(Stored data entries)
________________________
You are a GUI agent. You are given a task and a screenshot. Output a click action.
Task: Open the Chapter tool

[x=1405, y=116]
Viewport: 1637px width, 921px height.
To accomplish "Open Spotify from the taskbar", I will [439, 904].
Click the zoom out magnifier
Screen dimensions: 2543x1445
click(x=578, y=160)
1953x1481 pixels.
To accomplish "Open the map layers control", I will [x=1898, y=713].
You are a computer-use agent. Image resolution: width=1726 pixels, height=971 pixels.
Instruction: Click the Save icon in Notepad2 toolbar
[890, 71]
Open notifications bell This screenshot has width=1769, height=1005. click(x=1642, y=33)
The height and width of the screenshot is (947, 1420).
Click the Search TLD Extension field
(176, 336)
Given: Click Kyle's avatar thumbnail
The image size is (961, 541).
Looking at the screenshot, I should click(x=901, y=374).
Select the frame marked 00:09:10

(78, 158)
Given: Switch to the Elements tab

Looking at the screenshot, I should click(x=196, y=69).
________________________
**Task details:** Starting at the line that contains "1953x1481 pixels.", write out every line through the end of the entries, exactly and with nothing added.

**Answer space:**
1953x1481 pixels.
To accomplish "Open the map layers control", I will [x=1898, y=713].
You are a computer-use agent. Image resolution: width=1726 pixels, height=971 pixels.
Instruction: Click the Save icon in Notepad2 toolbar
[890, 71]
Open notifications bell This screenshot has width=1769, height=1005. click(x=1642, y=33)
The height and width of the screenshot is (947, 1420).
Click the Search TLD Extension field
(176, 336)
Given: Click Kyle's avatar thumbnail
The image size is (961, 541).
Looking at the screenshot, I should click(x=901, y=374).
Select the frame marked 00:09:10

(78, 158)
Given: Switch to the Elements tab

Looking at the screenshot, I should click(x=196, y=69).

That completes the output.